» **WORK INSTRUCTIONS**
Rewrite all of the records below with "center" swapped for "midpoint" and everything else unchanged. Leave the pictures out.

★ ★ ★

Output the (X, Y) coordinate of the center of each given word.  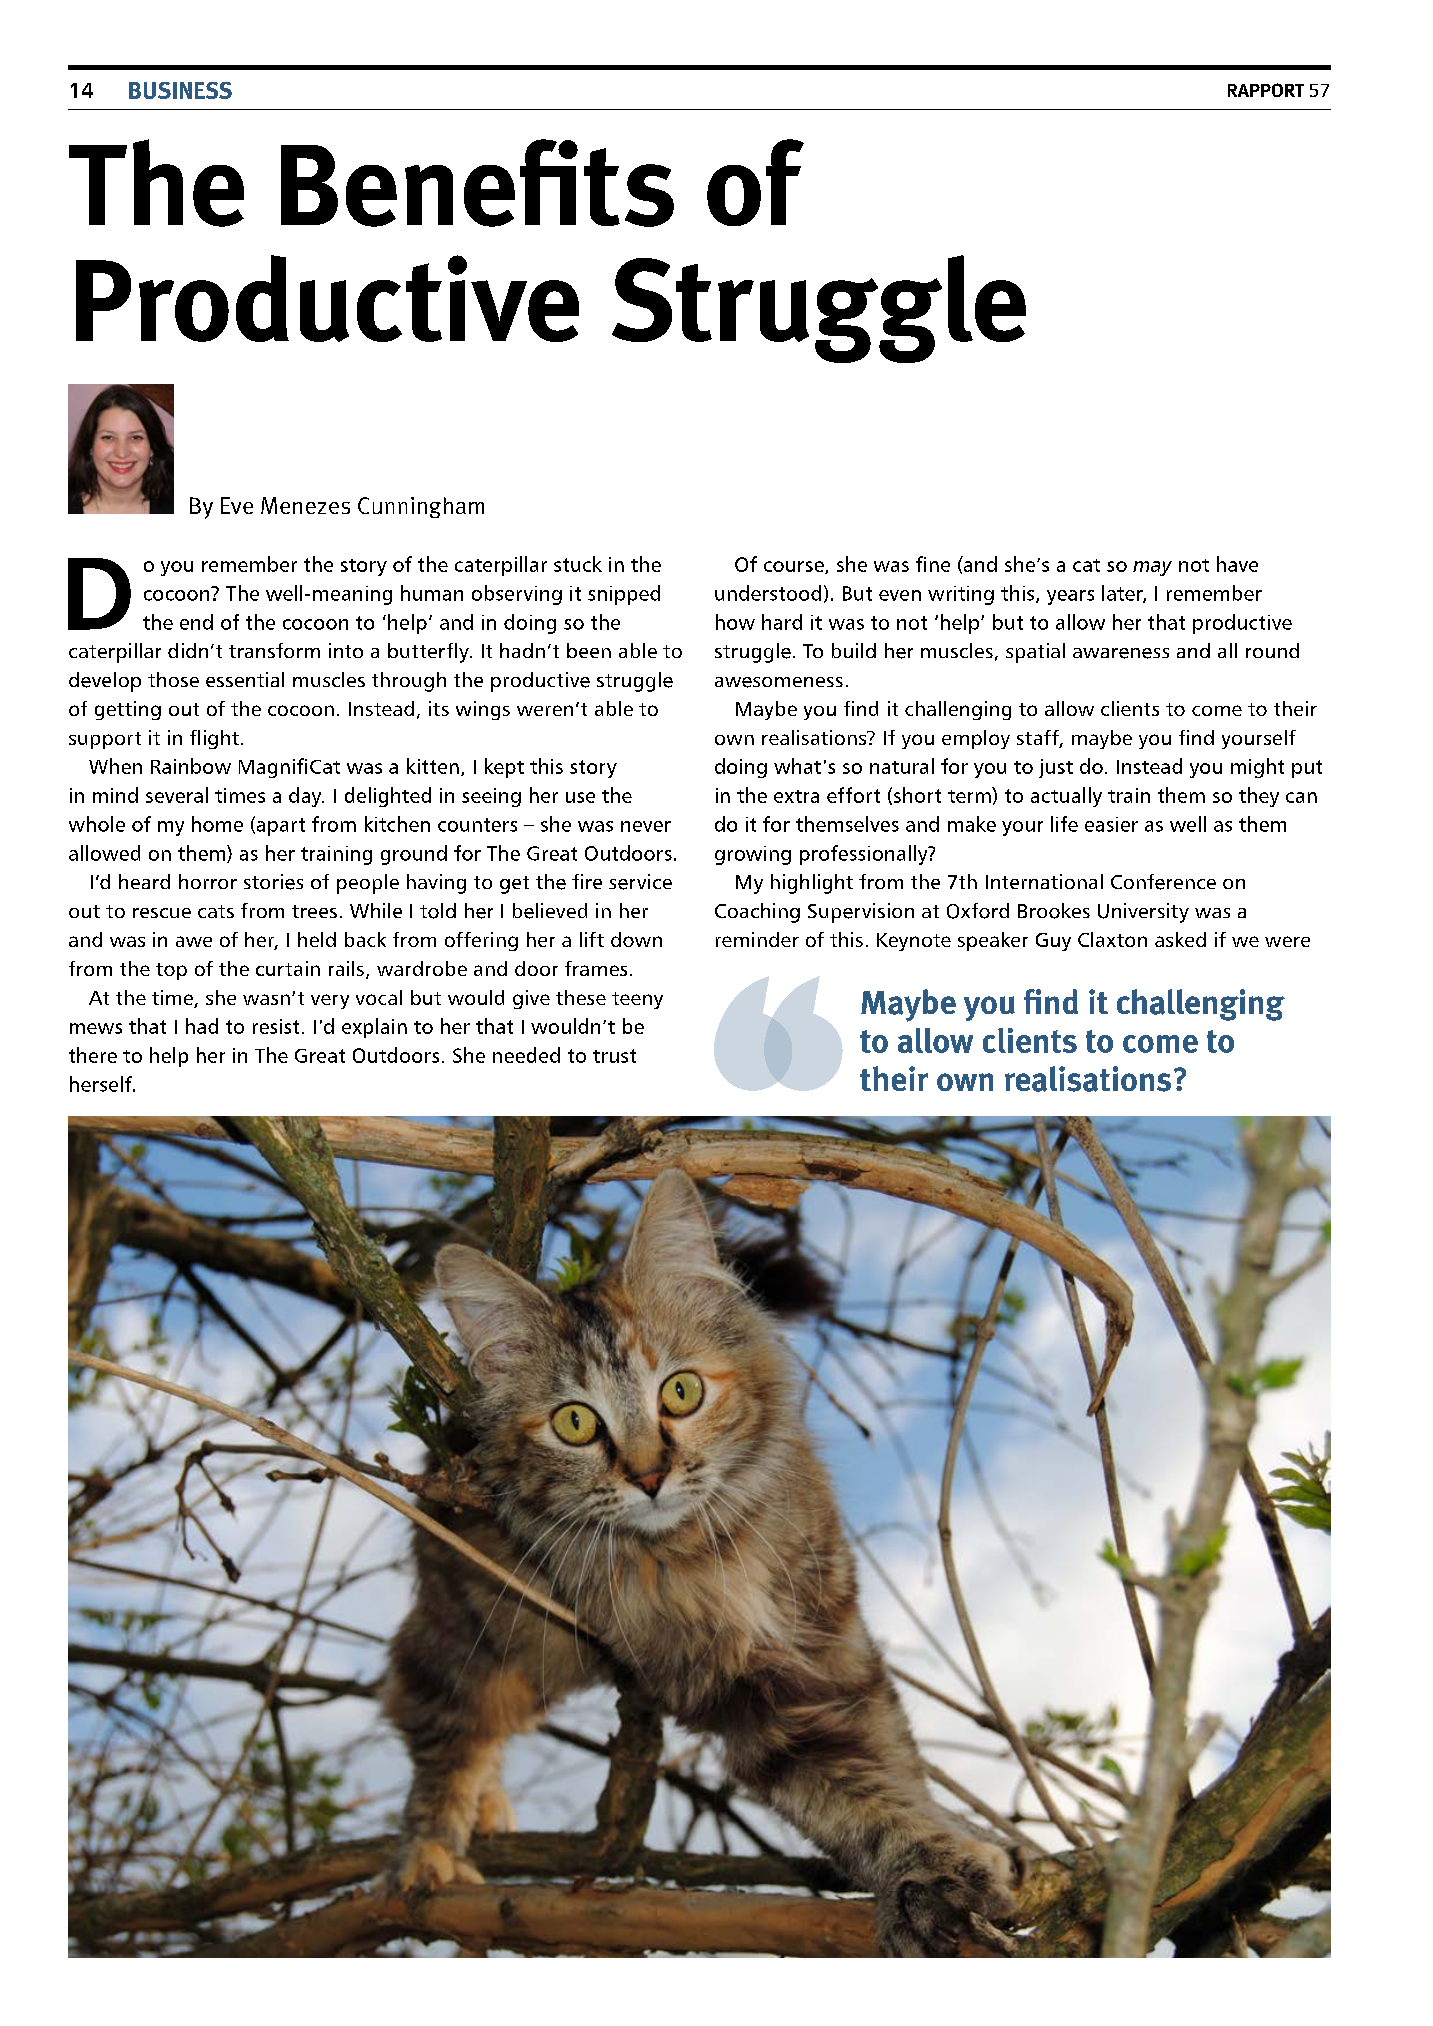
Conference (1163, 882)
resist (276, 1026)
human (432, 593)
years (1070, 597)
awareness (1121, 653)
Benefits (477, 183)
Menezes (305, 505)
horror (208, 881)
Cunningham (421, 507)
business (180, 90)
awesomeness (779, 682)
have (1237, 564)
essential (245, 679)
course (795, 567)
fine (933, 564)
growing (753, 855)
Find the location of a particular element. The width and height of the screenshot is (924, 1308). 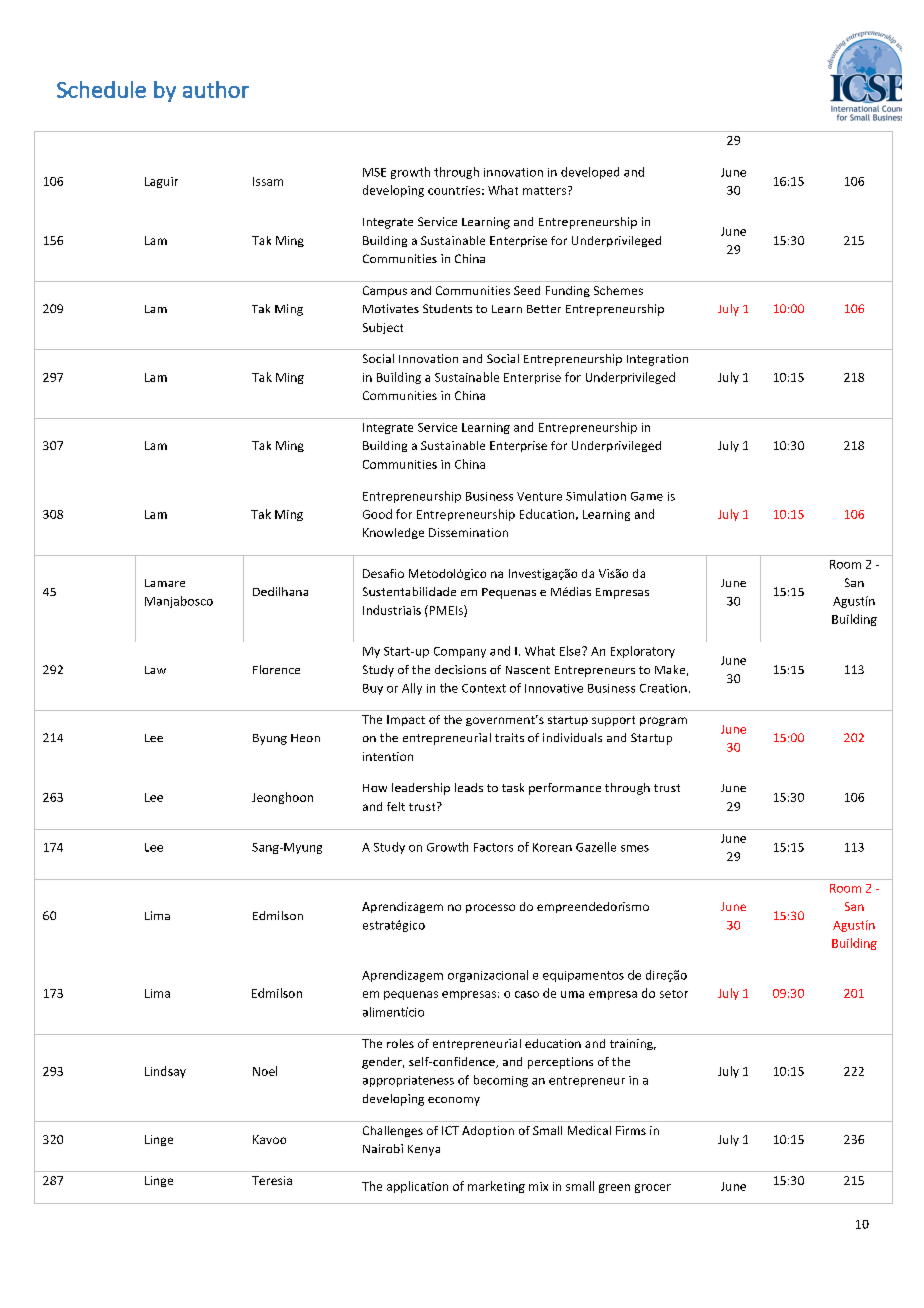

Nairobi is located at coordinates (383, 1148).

★ ★ ★

» **FULL OUTPUT**
Output the (X, Y) coordinate of the midpoint of each given word.  
Conference (1163, 882)
resist (276, 1026)
human (432, 593)
years (1070, 597)
awareness (1121, 653)
Benefits (477, 183)
Menezes (305, 505)
horror (208, 881)
Cunningham (421, 507)
business (180, 90)
awesomeness (779, 682)
have (1237, 564)
essential (245, 679)
course (795, 567)
fine (933, 564)
growing (753, 855)
Find the location of a particular element. The width and height of the screenshot is (924, 1308). 

Nairobi is located at coordinates (383, 1148).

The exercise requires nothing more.